6) Data management systems at facilities and use of data for program improvements will be addressed through continued support
from the SI team. This will include a number of programs designed to strengthen onsite data management. The d national
registration formats will be finalized and implemented in partnership with MOH/HAPCO and PEPFAR SI program
During FY 2009, PEPFAR Ethiopia will give due emphasis to promoting a strategic mix of clinical and community-based
HCT approaches. The program will work towards sustainability in COP 09 through strengthening the capacity of local organization
including government, civil societies and private organizations. Continuing activities with the Private Sector Program and linkages
to the Civil Society activity will strengthen our involvement with civil society and private sector entities.

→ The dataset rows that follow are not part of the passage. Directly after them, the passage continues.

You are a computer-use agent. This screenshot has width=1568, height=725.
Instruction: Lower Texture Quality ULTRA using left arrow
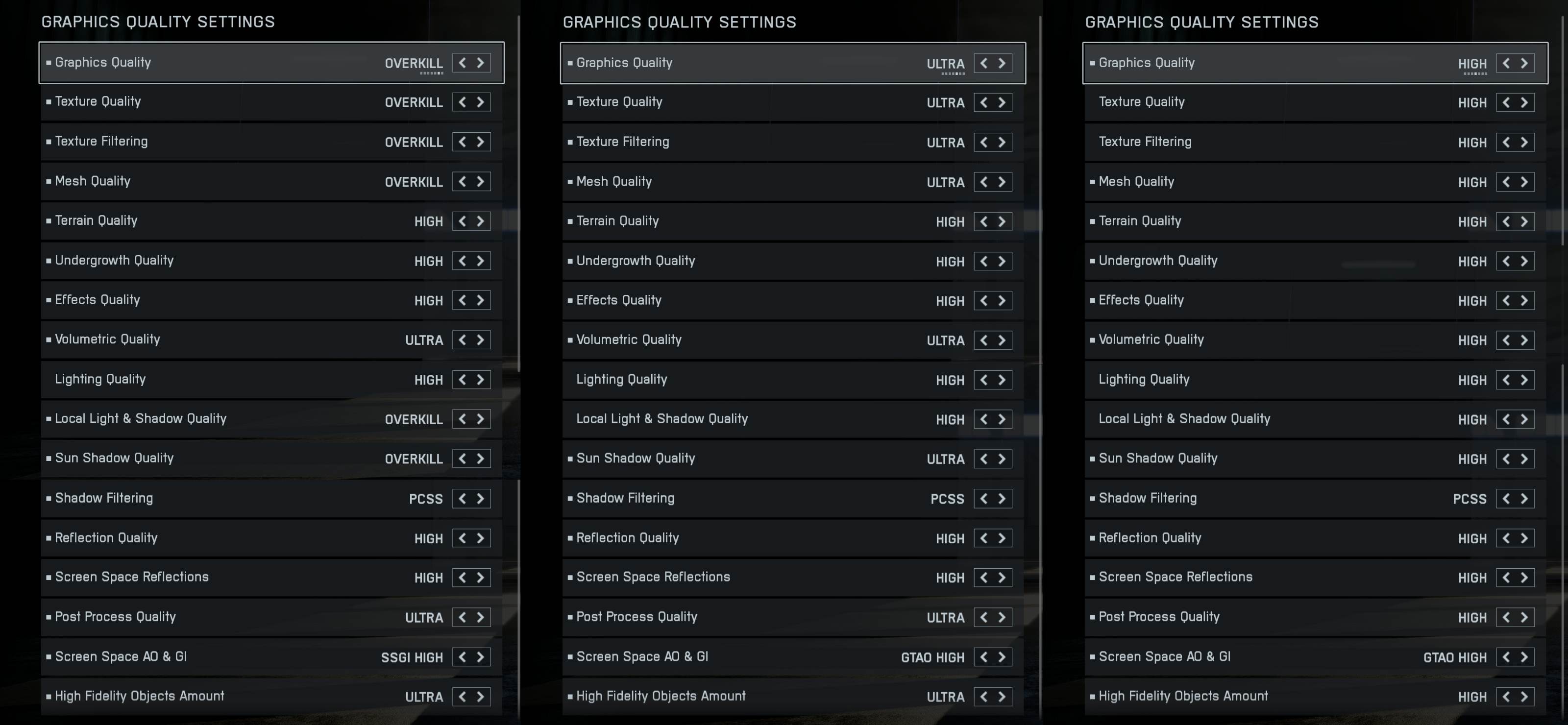[x=983, y=102]
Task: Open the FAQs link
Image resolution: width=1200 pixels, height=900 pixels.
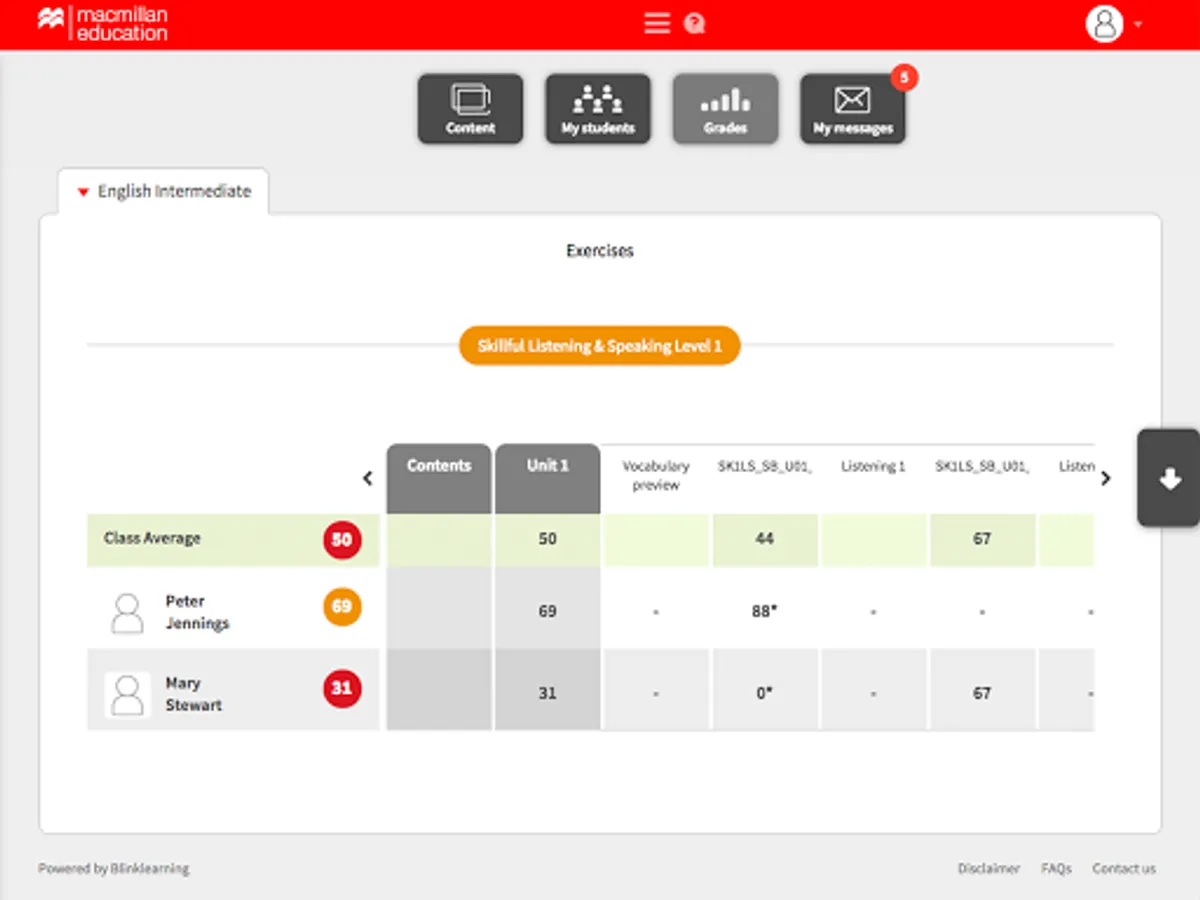Action: (x=1056, y=868)
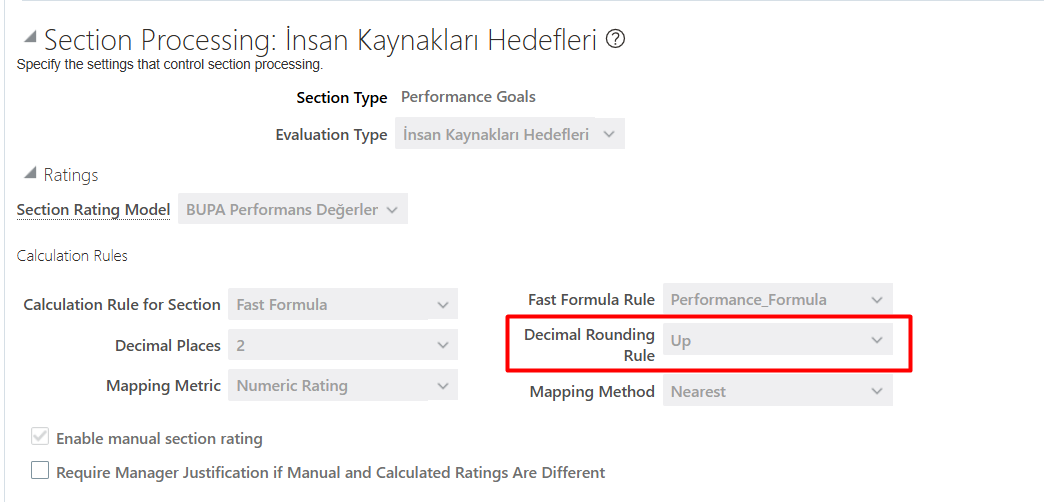Check Require Manager Justification checkbox
This screenshot has height=502, width=1044.
coord(40,471)
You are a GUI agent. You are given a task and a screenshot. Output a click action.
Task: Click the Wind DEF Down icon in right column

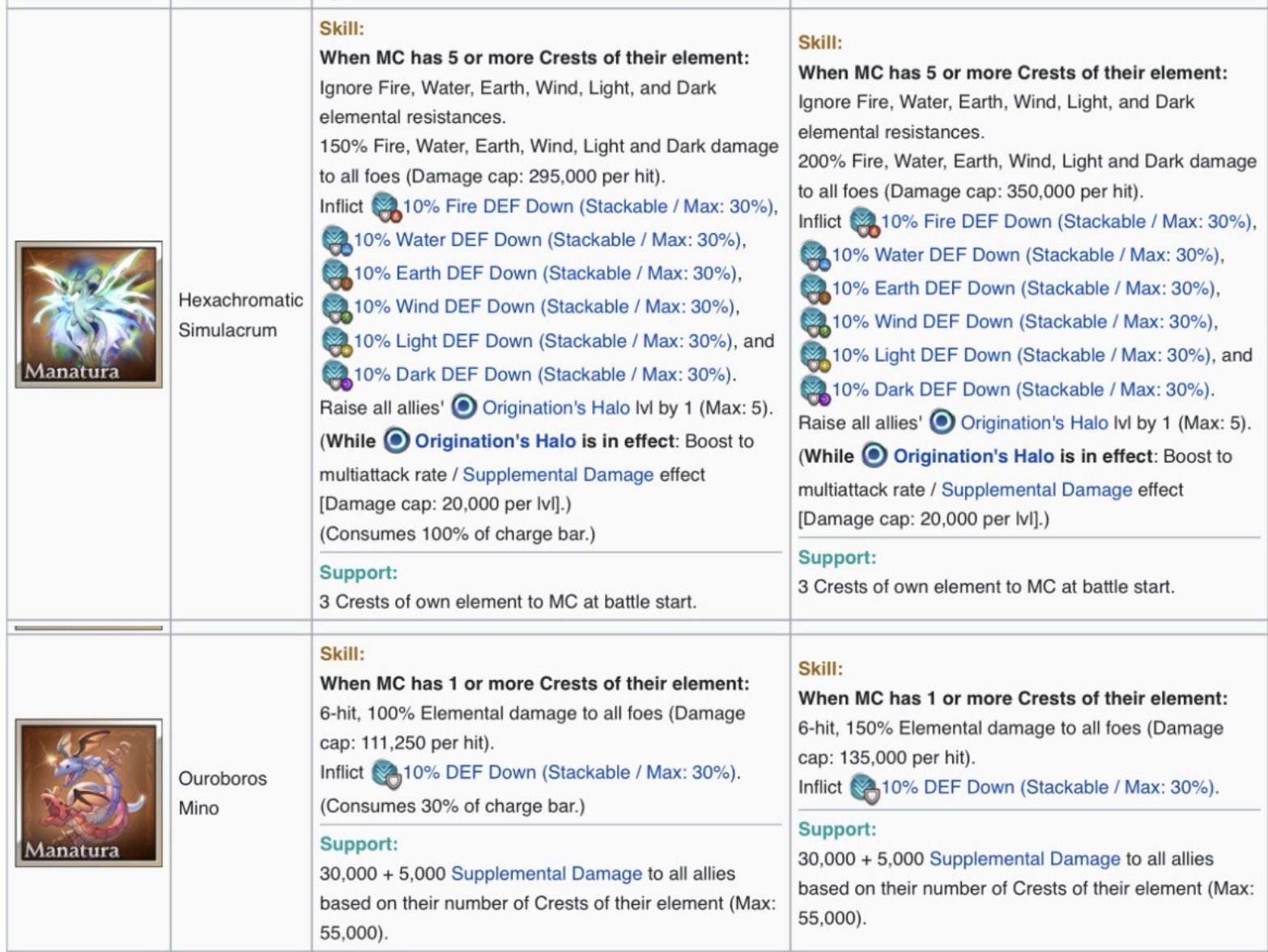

Taking into account the current HIV prevalence rate, the HCT service will be more focused on MARP through targeted referrals
and through targeted Mobile HCT services. 90 % of individuals testing positive for HIV will be linked to care and support services
ensuring that they have access to services. Special services will be provided for discordant couples to prevent HIV. Individuals
testing negative will be provided with ongoing preventive education and other services to reduce their risk taking behavior, along
transportation corridors this will be done by linking individuals with the Transportation Corridor Program. Disclosure of HIV status
and partner referral will continue to be a major focus as in the previous years. All PEPFAR Ethiopia-supported sites will continue
to provide PITC both for inpatient and outpatient clients. Use of ‘opt out' PICT will be strengthened in facilities. In FY 2009,
PEPFAR will support diverse VCT models, such as fixed sites, mobile sites, Home Based VCT, and youth-friendly service, as well
as offering HCT in workplaces, schools, prisons, information centers, health-integrated model (Public or Private). Using these
diverse models targeting MARP will remain a focus area in 2009.
PEPFAR will support efforts to ensure that there are adequate quality assurance systems for testing services. This includes
proficiency testing and regular onsite monitoring by the Regional and National Reference Laboratories. PEPFAR will also support
the provision of high-quality counseling services in public, private, and NGO sites. We will institute peer support systems and case
conferences, we will also conduct continuing education for counselors and supervisors to maintain quality.
We have learned that focusing on the benefits and importance of testing, and on varied media promotion are effective ways to
create demand for VCT and decrease stigma around HIV testing. PEPFAR supports HAPCO endeavor to strengthen social
mobilization initiatives that focus on MARP. In FY 2009, PEPFAR Ethiopia will support the country in expanding the geographic
coverage of all mechanisms of HCT promotion to create demand.